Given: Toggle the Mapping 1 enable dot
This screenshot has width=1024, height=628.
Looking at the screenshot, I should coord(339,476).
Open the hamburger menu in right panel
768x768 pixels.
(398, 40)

--

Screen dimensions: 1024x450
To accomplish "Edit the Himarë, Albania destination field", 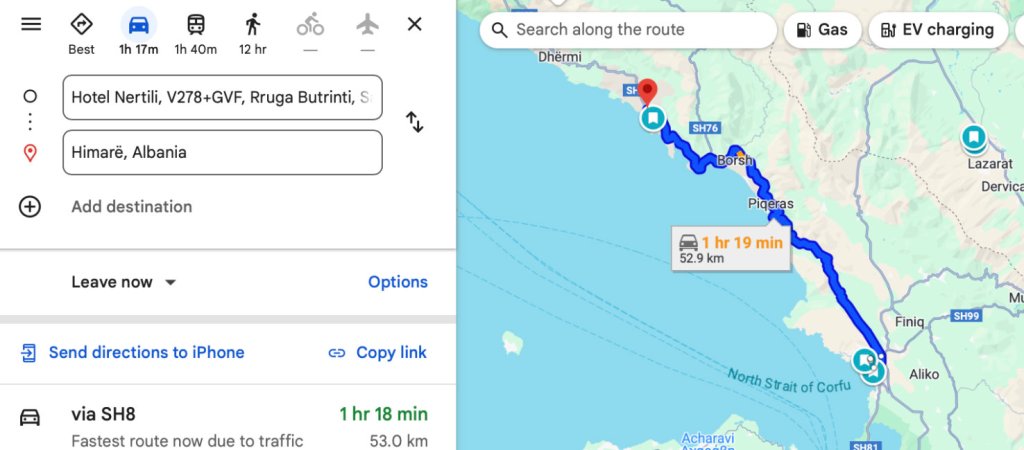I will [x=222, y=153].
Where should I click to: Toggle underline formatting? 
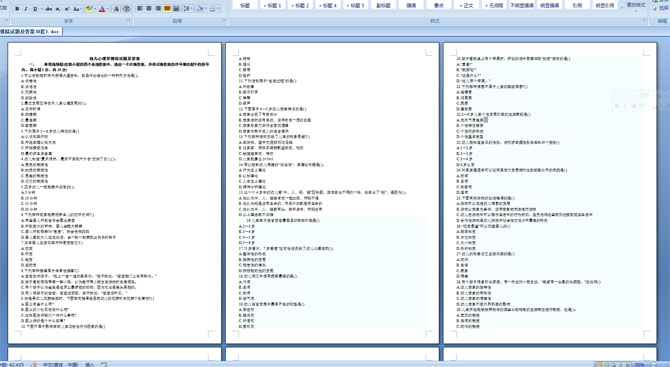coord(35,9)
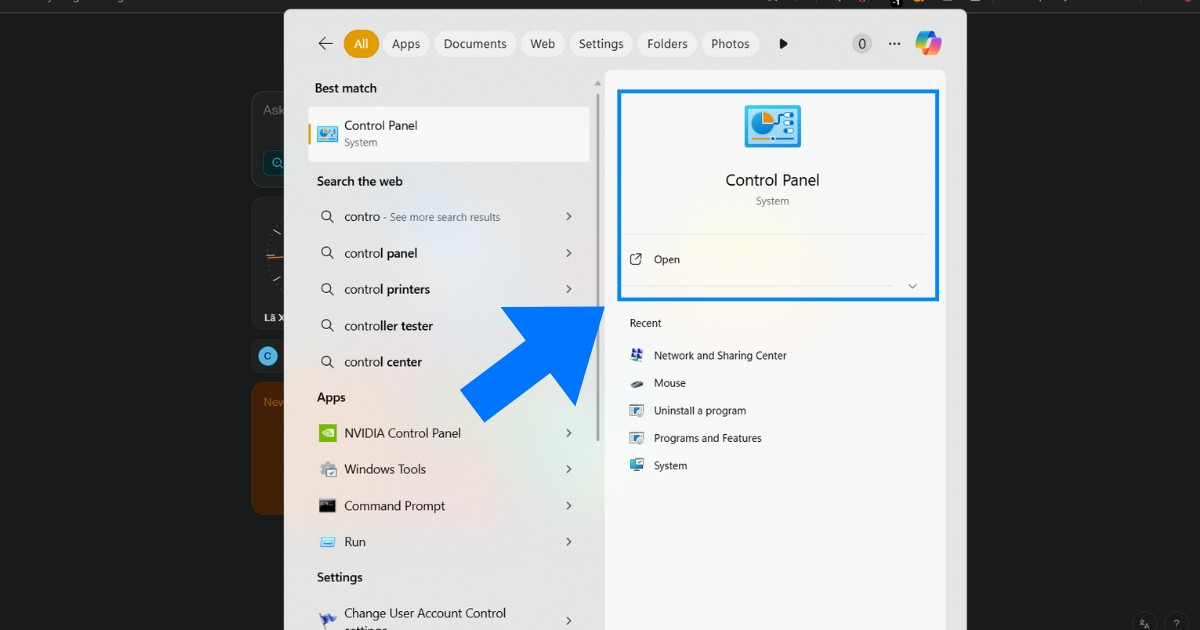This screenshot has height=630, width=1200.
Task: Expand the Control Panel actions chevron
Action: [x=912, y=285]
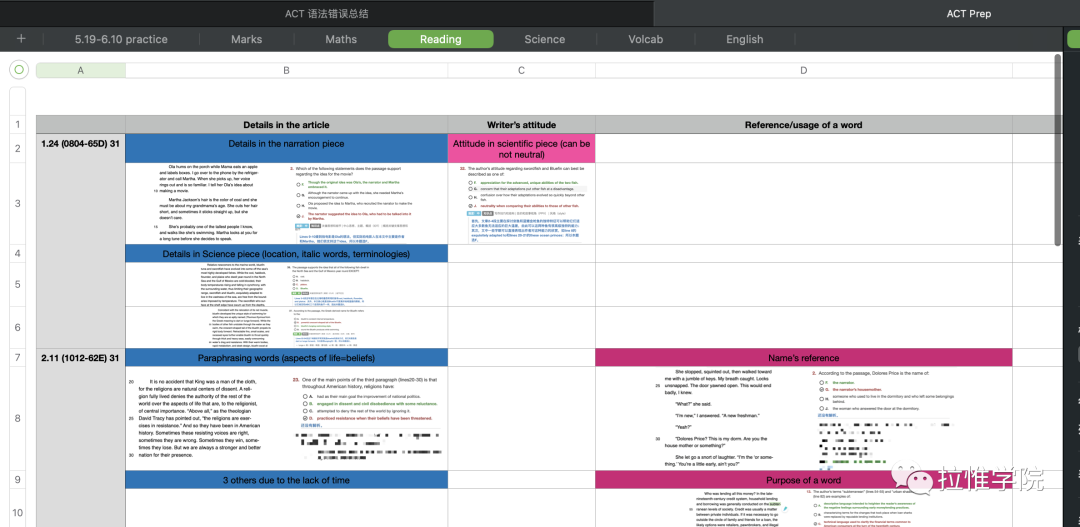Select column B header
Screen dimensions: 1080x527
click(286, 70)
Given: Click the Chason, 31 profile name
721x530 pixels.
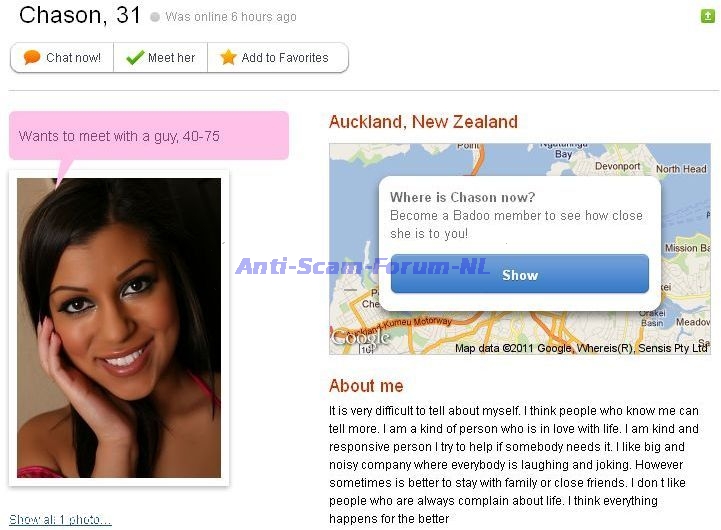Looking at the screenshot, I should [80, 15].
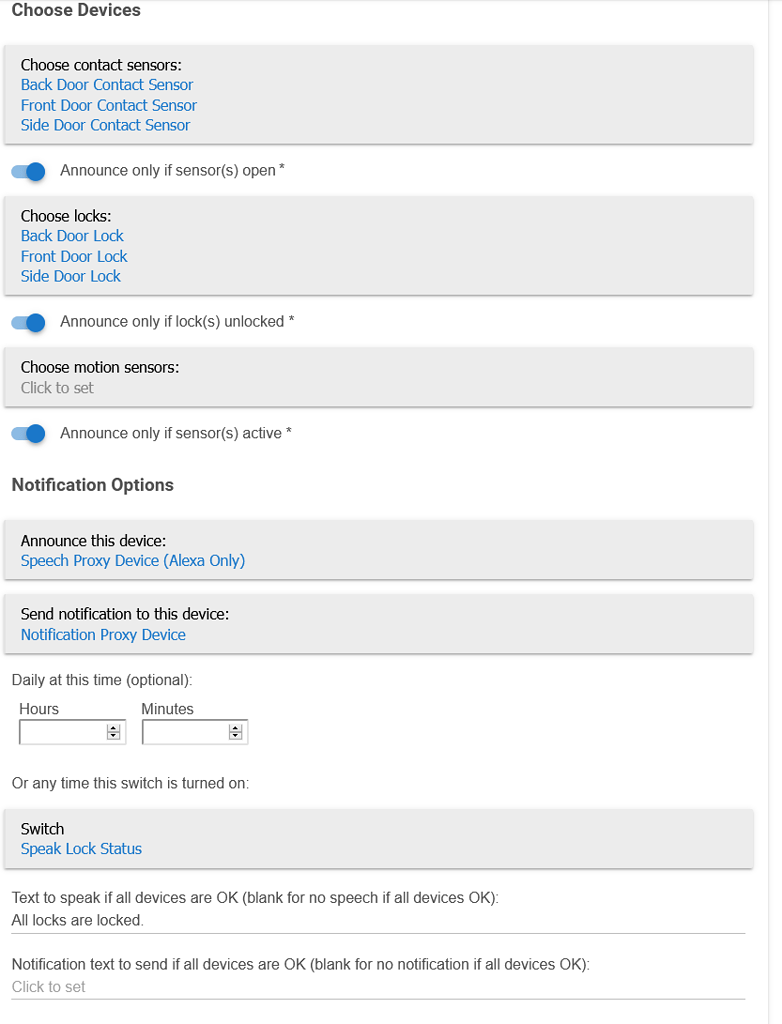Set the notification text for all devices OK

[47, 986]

---

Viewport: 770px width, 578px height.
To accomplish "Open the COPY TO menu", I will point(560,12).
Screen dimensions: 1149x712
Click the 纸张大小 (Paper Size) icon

■ GOAL OF THE EXERCISE:
Check each line of the listing for "Open". Show those that have it.

■ WRITTEN SOLUTION:
Open the hamburger menu in right panel
To accomplish "Open the COPY TO menu", I will point(560,12).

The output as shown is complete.